Als Hauptgegner betrachten die Reps die CSU. Sie beschuldigen die Stoiber-Partei des Plagiats. „Die CSU ist eine opportunistische Umfallerpartei, vor Wahlen übernimmt sie schnell unsere Forderungen, um dann wieder wortbrüchig zu werden“, tönt Schlierer und nennt Stoiber ein „Großmaul“, den Innenminister Beckstein einen „Kraftmeier“. So werben die Reps im Freistaat denn auch mit dem Slogan „Wir halten, was die CSU verspricht“.

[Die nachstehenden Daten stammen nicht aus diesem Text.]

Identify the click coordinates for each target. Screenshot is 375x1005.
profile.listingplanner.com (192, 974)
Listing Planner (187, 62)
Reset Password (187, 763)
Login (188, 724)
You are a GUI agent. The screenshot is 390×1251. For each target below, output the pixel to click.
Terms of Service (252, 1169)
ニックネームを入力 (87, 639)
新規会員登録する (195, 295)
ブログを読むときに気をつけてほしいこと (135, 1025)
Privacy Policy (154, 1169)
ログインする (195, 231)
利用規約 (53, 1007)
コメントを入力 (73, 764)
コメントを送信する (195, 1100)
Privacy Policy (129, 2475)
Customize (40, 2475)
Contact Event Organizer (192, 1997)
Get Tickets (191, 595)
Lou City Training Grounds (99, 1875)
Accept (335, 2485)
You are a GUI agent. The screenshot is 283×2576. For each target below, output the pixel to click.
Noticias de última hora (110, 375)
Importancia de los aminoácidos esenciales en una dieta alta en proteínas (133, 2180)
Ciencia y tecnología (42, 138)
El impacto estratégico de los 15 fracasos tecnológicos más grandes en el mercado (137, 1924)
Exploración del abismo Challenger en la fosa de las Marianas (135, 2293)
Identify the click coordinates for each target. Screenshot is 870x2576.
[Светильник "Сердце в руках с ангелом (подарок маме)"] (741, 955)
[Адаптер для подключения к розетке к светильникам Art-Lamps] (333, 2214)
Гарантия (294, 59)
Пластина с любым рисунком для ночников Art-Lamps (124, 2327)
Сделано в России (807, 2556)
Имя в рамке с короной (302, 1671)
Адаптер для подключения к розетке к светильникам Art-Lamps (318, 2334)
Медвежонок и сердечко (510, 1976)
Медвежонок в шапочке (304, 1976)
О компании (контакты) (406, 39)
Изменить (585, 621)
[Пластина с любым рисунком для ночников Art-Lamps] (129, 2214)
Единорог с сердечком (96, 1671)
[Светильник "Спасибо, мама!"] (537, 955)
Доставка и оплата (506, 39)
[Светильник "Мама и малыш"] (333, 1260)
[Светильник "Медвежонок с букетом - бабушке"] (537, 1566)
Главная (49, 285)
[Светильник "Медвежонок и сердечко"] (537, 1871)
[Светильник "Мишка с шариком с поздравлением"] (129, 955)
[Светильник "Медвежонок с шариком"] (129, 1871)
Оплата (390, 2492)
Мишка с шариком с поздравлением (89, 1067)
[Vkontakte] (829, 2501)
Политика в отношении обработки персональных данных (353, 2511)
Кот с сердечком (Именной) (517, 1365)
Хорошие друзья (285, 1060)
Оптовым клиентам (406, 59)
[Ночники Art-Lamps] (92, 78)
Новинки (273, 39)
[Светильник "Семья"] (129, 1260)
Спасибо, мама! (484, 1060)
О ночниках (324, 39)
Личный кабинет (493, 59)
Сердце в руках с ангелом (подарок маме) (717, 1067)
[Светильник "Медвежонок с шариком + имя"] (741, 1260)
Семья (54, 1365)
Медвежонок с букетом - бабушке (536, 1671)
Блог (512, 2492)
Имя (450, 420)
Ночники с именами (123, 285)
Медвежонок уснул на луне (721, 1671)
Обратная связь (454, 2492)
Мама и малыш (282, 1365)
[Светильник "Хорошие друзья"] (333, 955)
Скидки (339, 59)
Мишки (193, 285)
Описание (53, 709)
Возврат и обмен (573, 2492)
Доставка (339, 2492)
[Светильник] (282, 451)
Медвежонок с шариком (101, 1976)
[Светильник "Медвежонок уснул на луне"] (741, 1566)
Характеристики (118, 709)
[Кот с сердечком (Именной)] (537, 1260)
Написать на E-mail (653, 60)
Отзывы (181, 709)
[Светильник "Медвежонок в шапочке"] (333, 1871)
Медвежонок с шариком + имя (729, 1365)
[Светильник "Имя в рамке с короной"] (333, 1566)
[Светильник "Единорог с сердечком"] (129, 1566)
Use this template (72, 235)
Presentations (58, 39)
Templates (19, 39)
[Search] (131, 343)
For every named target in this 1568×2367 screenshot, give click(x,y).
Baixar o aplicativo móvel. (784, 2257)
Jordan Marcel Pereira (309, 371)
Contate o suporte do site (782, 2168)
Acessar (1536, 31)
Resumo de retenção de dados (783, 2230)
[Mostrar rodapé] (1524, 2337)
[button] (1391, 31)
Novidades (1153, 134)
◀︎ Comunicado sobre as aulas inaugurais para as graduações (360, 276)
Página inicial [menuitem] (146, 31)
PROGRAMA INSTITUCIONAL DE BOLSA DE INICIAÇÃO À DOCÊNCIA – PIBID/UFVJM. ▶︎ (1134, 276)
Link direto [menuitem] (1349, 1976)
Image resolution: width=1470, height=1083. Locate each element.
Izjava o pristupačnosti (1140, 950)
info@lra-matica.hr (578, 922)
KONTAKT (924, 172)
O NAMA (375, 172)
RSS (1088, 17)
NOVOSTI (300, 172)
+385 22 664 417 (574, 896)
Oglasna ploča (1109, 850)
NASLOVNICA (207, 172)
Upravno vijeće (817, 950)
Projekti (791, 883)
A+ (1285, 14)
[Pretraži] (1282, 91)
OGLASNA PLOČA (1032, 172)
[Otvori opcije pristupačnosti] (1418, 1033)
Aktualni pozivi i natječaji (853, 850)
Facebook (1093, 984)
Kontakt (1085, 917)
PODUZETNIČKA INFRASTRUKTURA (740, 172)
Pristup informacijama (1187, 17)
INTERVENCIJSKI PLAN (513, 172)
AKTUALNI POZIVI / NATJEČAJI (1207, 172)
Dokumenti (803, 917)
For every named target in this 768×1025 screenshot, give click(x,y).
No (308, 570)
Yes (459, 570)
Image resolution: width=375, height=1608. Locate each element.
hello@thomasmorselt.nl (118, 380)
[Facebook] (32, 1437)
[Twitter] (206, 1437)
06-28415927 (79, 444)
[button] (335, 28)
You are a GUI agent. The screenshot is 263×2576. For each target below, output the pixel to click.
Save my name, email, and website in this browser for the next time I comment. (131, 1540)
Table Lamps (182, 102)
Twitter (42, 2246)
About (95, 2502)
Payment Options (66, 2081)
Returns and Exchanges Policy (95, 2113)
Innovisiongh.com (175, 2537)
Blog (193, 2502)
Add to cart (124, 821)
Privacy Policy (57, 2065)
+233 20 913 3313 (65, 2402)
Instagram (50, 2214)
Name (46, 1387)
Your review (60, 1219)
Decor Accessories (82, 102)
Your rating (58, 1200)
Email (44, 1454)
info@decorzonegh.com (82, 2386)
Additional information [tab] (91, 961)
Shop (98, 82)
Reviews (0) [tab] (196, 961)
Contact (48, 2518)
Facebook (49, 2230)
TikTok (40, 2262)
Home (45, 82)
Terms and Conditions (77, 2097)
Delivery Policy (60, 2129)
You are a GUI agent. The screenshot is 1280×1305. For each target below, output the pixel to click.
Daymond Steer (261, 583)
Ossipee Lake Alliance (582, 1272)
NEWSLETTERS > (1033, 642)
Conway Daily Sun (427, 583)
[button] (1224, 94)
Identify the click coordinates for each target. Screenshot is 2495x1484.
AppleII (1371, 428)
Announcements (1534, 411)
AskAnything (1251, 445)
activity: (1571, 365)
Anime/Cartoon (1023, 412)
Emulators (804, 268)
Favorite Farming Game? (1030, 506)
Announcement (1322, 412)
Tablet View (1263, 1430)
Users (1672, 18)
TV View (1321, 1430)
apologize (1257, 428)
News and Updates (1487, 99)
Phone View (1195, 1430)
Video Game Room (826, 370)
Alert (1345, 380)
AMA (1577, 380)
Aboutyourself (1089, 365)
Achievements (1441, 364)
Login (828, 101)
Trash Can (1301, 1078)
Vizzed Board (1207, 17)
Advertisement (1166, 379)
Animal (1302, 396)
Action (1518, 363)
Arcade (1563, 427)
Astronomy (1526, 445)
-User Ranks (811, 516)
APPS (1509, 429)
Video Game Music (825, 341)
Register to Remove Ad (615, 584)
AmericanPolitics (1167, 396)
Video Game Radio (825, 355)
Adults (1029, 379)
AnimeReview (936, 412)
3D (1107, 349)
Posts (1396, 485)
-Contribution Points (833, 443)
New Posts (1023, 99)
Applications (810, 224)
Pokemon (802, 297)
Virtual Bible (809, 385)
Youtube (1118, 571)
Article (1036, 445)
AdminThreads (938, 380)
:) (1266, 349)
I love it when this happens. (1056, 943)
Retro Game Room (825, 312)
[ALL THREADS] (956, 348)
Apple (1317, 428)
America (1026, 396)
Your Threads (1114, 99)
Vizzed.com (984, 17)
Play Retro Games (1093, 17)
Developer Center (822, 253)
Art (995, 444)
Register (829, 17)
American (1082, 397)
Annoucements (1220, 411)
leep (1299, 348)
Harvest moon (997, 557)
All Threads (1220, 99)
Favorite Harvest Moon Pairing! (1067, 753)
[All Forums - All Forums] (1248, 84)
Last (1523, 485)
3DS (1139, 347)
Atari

„Republikaner wählen ist mehr als nur Protest“, lautet dagegen die Message der Fernseh- und Radiospots. Damit will man sich abheben von den „Protestparteien“ DVU und NPD und die eigene Seriosität unterstreichen. Dazu gehört auch die Verleugnung innerparteilicher Querelen. Daß der baden-württembergische Parteichef Christian Käs die „Leisetreterei“ seiner eigen Partei kritisierte und einen „flexiblen Umgang mit politischen Konkurrenten“ anmahnte, läßt Bayerns Landeschef Gärtner nicht gelten. Hinter Schlierers Kurs der Abgrenzung gegenüber DVU und NPD stünden „99 Prozent aller Mitglieder“. Inhaltlich ist von Abgrenzung dagegen keine Rede. „Kriminelle Ausländer raus“ und „Arbeit für Deutsche“ heißt es auf den Rep-Plakaten, „Arbeit zuerst für Deutsche“ bei der NPD.

Und auch Parteichef Schlierer hält das Kreidefressen nicht durch. Eine Stunde dauert es in Uehlfeld, bis aus dem Arzt der Oberstabsarzt der Reserve wird, der die Weltkriegssoldaten reinwäscht und die „Schnauze voll“ hat, noch länger „umerzogen zu werden“. Dann erinnert er sich seines Ziehvaters Schönhuber und verwendet dessen Floskel von Deutschland als „dem Sozialamt Mitteleuropas“. Anschließend schwadroniert er über „Schwarzafrikaner, wohlgenährt mit dicken Goldkettchen“, und türkische Familien, die „inklusive Wohngeld 8.800 Mark monatlich Sozialhilfe“ kassieren würden. Wenn Schlierer dann noch einen „deutlichen Rechtsruck in Deutschland“ fordert, dann sind alle, die Bauern, die Mittelständler und die Skinheads, zufrieden.